## REQUEST:
Recast the lines as a Markdown table with columns named Row and Line, starting with the line that contains "Where should I click to: Click the USDC" and going on through the line that contains "click(52, 38)", both included. Leave out blank lines and cover only those lines.

## DATASET CONTENT:
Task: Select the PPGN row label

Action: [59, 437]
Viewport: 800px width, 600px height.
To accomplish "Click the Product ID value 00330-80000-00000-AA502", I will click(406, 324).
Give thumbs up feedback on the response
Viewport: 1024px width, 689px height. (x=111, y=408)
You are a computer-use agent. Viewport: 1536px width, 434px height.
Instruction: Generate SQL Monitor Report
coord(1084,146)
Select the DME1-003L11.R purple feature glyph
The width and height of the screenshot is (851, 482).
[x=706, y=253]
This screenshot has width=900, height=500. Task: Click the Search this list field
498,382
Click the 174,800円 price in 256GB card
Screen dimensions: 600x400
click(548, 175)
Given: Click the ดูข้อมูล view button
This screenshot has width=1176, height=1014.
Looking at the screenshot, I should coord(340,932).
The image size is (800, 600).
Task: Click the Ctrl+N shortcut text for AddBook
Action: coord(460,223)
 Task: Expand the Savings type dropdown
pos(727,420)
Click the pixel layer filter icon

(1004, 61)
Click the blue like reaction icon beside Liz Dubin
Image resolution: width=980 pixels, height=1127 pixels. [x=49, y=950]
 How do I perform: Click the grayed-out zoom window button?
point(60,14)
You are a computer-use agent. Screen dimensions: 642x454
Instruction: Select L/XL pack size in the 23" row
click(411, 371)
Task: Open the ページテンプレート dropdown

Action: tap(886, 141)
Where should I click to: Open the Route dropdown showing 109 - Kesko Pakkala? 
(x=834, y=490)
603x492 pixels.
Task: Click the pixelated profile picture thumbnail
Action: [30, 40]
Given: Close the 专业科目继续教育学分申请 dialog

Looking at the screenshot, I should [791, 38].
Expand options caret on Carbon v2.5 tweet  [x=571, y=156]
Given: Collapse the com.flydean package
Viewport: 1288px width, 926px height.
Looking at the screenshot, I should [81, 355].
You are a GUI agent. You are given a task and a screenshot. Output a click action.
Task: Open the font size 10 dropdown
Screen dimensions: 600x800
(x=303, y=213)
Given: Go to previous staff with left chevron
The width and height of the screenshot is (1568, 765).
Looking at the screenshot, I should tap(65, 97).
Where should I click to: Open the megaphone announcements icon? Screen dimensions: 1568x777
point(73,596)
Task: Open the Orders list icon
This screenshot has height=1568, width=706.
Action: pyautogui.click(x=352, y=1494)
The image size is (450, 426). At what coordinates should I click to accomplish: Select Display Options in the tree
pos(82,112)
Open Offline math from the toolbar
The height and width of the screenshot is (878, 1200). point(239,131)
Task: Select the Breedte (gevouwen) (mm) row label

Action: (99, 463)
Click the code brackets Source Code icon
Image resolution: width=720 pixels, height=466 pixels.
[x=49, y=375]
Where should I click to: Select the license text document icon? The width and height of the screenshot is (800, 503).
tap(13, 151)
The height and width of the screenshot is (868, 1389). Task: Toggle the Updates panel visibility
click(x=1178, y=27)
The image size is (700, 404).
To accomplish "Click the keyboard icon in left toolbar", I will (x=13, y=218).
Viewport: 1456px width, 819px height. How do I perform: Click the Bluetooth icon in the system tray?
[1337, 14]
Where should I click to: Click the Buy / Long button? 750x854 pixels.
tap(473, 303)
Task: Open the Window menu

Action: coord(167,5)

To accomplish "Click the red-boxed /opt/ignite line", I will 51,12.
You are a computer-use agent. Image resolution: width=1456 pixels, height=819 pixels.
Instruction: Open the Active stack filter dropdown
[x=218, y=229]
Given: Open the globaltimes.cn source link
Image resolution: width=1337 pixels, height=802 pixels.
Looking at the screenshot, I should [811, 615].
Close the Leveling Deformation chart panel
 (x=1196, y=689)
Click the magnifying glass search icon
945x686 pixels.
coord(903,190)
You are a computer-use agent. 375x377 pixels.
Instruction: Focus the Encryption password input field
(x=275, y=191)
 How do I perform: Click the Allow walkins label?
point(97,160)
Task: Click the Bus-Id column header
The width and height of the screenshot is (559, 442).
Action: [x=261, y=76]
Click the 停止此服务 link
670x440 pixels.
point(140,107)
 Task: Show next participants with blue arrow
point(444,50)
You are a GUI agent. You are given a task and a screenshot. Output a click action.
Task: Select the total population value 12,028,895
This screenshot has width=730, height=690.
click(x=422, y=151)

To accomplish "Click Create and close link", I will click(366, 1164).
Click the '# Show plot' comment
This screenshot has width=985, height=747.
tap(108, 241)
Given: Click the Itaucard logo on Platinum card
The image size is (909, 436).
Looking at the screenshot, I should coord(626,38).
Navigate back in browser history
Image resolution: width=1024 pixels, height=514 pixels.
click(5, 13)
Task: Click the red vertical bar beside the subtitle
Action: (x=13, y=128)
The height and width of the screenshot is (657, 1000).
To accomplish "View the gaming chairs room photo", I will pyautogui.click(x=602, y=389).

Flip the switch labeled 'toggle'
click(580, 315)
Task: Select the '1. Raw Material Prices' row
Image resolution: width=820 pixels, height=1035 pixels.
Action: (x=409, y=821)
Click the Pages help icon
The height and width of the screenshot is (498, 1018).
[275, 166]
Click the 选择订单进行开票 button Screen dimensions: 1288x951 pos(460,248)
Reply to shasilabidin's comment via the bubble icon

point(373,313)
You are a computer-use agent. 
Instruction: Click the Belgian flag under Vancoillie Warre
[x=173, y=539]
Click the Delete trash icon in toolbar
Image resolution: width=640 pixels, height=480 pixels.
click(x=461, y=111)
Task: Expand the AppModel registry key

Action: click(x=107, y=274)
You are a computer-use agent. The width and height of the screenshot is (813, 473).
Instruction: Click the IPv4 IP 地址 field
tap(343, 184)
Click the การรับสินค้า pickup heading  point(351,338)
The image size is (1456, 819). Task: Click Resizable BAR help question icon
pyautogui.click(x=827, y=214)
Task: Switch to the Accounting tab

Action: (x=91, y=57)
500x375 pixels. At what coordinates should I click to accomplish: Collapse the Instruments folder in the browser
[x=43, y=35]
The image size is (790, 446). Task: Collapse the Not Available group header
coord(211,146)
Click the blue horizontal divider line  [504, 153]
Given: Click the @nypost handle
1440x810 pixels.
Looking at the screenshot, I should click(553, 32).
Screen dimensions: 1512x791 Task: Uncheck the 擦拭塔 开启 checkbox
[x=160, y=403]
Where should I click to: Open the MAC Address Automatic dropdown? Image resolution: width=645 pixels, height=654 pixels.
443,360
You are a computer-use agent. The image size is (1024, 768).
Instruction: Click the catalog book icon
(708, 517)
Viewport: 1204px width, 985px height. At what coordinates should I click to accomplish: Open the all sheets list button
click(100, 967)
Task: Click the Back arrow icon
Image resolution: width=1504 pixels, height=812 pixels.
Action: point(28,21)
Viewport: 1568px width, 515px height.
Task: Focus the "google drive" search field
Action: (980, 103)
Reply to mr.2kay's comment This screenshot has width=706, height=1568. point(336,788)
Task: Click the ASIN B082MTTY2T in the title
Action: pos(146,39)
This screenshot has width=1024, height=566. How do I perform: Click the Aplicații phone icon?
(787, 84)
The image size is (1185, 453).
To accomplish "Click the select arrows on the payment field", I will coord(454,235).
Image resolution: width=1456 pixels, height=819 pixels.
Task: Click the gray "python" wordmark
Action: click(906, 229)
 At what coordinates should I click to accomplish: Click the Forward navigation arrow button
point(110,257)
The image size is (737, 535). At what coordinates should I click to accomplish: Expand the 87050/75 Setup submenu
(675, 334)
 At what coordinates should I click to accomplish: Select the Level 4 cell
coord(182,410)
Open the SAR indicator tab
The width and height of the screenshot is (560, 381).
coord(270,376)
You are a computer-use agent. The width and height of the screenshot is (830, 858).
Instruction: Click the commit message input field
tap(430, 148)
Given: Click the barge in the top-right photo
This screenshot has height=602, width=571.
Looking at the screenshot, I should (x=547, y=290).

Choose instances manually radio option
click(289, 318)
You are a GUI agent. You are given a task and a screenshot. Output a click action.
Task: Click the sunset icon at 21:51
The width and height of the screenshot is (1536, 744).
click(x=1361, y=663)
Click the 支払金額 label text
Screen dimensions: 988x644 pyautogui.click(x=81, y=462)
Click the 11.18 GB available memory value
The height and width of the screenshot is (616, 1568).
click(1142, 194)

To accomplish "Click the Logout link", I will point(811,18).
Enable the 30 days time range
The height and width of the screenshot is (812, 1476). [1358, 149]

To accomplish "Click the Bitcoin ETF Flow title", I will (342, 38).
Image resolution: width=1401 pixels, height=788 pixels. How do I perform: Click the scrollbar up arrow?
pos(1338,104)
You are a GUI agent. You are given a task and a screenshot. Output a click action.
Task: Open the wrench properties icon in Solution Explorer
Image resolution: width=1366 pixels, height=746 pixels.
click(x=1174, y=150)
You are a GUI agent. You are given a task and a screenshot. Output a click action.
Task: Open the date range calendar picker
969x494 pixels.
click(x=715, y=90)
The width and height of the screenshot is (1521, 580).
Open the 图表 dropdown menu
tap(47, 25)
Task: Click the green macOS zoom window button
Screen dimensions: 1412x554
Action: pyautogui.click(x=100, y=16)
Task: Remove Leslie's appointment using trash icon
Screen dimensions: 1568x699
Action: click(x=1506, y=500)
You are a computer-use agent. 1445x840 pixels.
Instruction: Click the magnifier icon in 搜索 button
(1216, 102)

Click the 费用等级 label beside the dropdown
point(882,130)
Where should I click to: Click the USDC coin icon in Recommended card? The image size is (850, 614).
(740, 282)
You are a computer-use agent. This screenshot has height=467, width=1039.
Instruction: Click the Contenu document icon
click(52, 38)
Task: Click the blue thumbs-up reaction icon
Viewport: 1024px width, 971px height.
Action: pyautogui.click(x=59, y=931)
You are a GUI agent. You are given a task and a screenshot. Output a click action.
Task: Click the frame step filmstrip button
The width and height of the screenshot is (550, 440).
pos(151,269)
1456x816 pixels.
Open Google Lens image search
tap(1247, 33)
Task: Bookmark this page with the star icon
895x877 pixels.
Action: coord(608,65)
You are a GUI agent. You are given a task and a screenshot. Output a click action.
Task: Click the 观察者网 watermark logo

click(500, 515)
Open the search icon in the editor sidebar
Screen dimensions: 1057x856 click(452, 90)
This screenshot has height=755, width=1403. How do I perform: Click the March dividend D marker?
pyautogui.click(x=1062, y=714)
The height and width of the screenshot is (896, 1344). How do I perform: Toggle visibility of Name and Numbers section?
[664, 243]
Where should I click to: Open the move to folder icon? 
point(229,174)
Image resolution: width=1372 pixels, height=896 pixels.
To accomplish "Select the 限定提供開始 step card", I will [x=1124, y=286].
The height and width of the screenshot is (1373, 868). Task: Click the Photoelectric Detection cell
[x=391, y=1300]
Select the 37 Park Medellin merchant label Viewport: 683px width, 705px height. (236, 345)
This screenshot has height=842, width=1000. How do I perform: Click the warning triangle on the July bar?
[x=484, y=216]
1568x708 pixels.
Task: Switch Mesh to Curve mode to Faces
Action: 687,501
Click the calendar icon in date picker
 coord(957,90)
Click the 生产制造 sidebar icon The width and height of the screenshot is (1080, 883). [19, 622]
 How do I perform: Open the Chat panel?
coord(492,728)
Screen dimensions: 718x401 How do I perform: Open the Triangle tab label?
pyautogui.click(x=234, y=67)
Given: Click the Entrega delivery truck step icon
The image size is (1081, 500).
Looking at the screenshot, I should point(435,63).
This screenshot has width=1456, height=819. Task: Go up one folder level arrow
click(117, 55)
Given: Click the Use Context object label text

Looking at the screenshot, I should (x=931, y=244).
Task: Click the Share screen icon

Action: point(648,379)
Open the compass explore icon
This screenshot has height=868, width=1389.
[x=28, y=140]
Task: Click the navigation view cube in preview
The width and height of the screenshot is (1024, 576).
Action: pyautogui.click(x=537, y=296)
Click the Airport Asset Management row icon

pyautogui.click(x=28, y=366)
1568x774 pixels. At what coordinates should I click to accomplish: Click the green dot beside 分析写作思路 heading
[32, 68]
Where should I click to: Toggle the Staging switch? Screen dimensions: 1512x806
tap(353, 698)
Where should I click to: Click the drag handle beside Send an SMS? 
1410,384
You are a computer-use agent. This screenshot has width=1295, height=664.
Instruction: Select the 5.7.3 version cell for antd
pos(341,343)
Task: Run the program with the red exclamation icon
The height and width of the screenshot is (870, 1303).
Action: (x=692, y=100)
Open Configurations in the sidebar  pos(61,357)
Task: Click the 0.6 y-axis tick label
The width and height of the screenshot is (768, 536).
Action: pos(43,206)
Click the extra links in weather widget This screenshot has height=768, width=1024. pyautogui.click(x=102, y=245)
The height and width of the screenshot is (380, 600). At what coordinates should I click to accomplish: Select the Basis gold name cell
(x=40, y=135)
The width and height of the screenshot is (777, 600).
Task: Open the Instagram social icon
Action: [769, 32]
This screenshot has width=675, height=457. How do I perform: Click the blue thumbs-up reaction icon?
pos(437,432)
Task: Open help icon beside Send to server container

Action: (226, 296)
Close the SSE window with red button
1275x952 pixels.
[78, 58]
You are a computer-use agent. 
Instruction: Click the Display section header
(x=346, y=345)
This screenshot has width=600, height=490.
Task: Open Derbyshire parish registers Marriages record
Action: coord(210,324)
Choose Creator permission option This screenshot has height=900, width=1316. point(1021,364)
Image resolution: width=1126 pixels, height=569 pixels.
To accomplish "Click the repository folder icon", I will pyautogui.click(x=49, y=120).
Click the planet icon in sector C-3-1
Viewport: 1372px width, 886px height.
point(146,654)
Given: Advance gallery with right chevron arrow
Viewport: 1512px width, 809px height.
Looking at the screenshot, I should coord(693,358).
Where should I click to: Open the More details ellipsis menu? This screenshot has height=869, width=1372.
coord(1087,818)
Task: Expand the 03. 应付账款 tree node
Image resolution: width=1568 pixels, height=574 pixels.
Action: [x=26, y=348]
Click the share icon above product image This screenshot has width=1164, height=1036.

## RESPONSE FOR THIS EXERCISE:
| Row | Line |
|---|---|
| 1 | Where should I click to: Click the USDC coin icon in Recommended card? The image size is (850, 614). |
| 2 | (740, 282) |
| 3 | You are a computer-use agent. This screenshot has height=467, width=1039. |
| 4 | Instruction: Click the Contenu document icon |
| 5 | click(52, 38) |